* **SELECTED TEXT**
☆ ☆ ☆ ☆ ☆ ☆ ☆
There is of course those special little moments I see most often in old films where the stars can't bare to show their stuff. A particular special moment for me happens in "The Old Fashioned Way", where Fields takes time from the plot of the film to show off his juggling skills. This was the first time watching this film and it was delightful just to see his juggle, there isn't any special camera techniques, it holds in one take on Fields as he mesmerizes us with his talents. I don't laugh so much in these scenes as a smile, it's the same feeling I get when I watch Harpo play the harp or Chico play the piano, or Chaplin doing the famous dancing of the roles. These men came from Vaudeville, entertaining people was in their blood, they loved to show it off, and it was a treat just to watch.
☆ ☆ ☆ ☆ ☆ ☆ ☆
* **DATA BLOCK**

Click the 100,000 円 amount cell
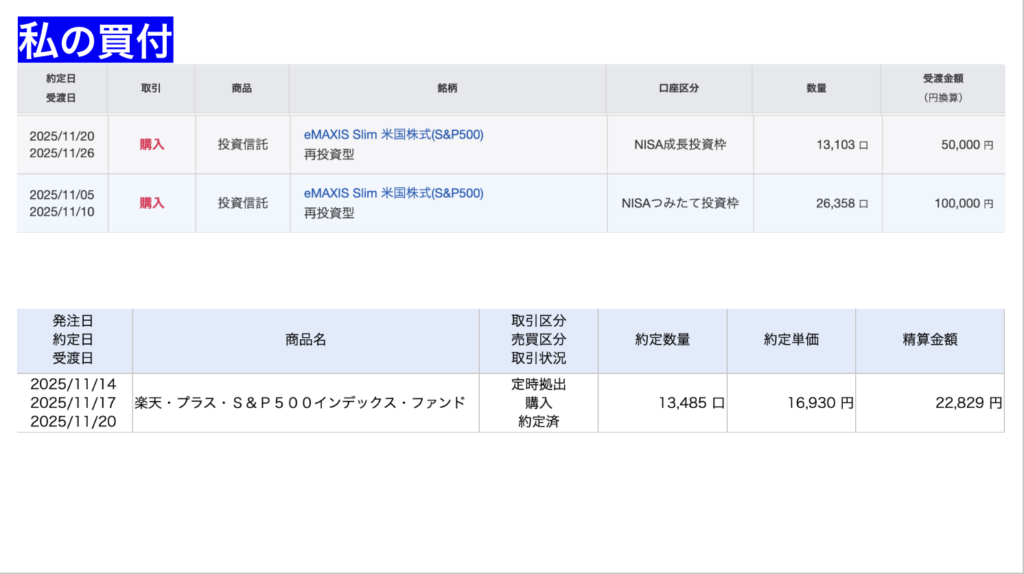 click(x=963, y=203)
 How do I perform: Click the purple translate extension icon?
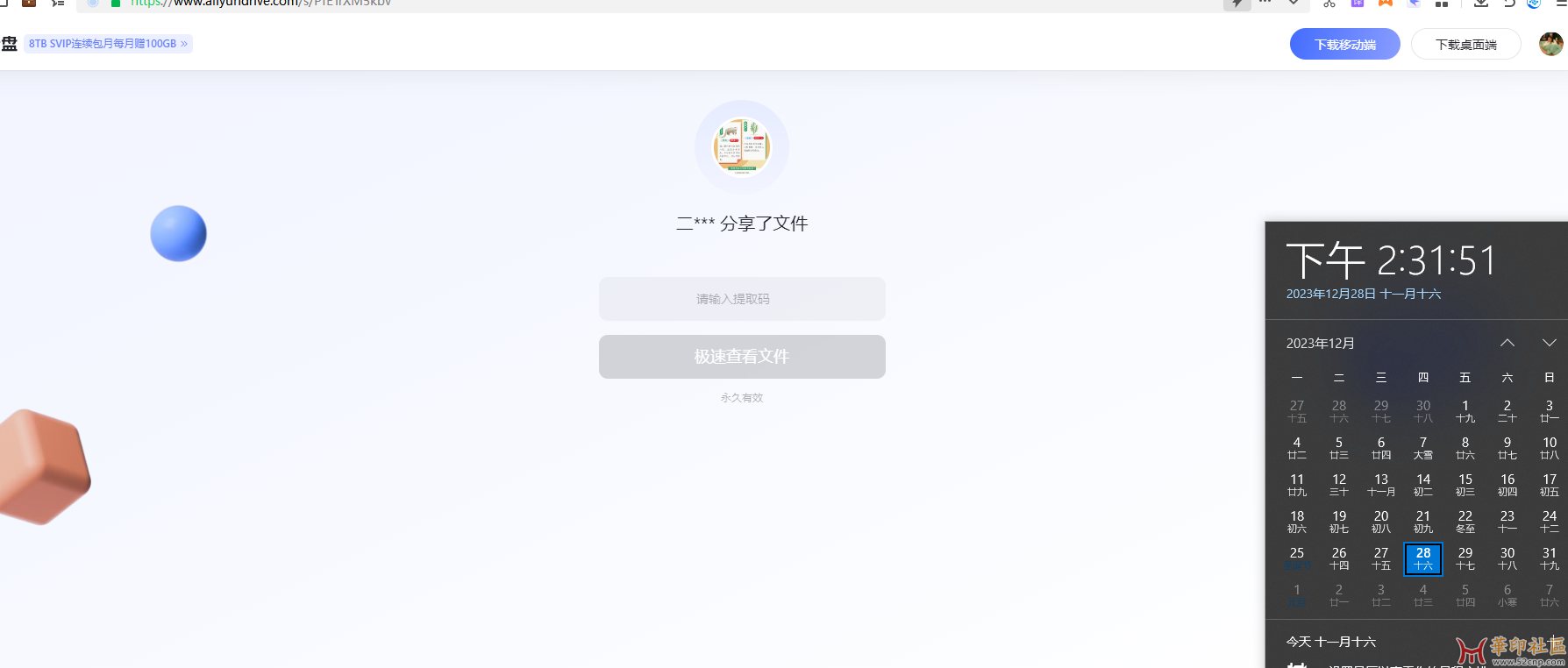point(1358,4)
☆ ☆ ☆ ☆ ☆ ☆ ☆
* **STATED PROBLEM**
Which performers does the text on Fields' juggling name? Work from the text alone, not the material.

* **EXERCISE OUTPUT**
Fields, Harpo, Chico, Chaplin